Although there are other religions and faiths present in Valencia, it is majorly a Roman Catholic city. Proof of this are its holidays that are mostly related, if not, about the people’s Catholic faith. Here, let us go check out the various celebrations Valencianos have that manifest their strong faith – something you should not miss when you travel to Valencia.

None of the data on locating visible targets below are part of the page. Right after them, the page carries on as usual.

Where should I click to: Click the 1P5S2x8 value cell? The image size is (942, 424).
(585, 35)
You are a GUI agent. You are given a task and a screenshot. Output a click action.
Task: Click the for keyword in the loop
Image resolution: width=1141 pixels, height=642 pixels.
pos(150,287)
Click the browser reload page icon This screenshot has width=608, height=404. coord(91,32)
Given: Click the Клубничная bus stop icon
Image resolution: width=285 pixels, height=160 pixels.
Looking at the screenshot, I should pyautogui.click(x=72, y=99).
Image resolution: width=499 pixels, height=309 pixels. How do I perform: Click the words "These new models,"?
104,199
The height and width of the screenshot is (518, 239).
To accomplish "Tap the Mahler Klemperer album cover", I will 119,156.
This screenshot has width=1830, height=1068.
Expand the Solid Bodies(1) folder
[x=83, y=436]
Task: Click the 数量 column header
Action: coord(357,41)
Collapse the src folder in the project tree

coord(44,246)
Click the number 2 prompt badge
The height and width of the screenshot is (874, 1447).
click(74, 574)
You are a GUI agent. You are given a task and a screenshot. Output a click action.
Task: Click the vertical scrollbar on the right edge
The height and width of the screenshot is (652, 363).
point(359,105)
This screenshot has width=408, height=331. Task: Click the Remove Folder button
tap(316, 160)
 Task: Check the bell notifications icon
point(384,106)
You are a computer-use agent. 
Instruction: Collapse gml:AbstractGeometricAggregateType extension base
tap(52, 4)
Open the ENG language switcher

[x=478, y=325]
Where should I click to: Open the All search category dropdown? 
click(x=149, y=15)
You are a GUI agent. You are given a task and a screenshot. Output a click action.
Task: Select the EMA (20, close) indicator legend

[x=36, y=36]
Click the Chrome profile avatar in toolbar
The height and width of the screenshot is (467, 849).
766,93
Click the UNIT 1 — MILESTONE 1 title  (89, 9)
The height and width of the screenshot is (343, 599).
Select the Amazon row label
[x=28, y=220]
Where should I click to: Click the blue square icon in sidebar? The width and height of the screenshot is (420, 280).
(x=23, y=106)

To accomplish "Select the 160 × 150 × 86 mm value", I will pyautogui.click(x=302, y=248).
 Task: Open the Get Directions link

A commemoration of Christ’s death and resurrection, the Holy Week in Valencia is concentrated in Poblados Maritimos’ coastal area. When you visit Valencia during this time, expect three major ceremonies to be held; the Palms Gathering, Holy Burial Procession, and the Resurrection Procession. As part of the Holy Week activities, guilds from all over the city dress up as Bible characters – from Pilate to Herod, the Apostles, and the Holy Women. Then to the clamor of bells, these characters then parade around a designated route. Easter is celebrated in a lively and festive mood.
The Holy Week activities will many any weekend in Valencia memorable enough.
Feast of San Vicente Ferrer
A week following Easter, Valencianos gather once again to pay homage to San Vicente Ferrer, their patron saint. The home of San Vicente– which was turned into a museum – takes the center of attention during this event as it showcases the extravagant ceramic interior of Valencia and of course, the saint’s life. Outside the altar with the portrait of the saint, a ceremony is held where flowers are offered.
Not to be missed during the feast are the street altars which will serve as stage for the children below the age of 13 performing the many miracles of San Vicente in the city. Here you will witness the talents of Valencia’s little performers.
Our Lady of the Forsaken Festival
Honoring Virgen de los Desamparados or the Our Lady of the Forsaken, a concert is held at the Plaza de la Virgen and fireworks are displayed in the city’s riverside every second Sunday of May. These, along with the showcase of Valencia’s traditional dances and an open-air mass complete the festival.
For tourists, the feast is also an opportunity to get hold of Valencia’s traditional terracotta and ceramic goods at the Plaza de la Reina.
The Feast of Virgen de la Salud or the Virgin of Good Health, held mid-September is a chance for visitors to get a glimpse of the city’s talented acrobats known as muixeranga in Spanish. Forming breath-taking human pyramids, it is no wonder why this event is the highlight of the festival.
As a religious event, the festival would not be complete without processions and masses. Wines and local food are also served for everyone.
These are just four of the many festivals and holidays in Valencia that manifest its Roman Catholic religion. If you stay longer in the city, you’ll discover how the natives embraced and live their beliefs.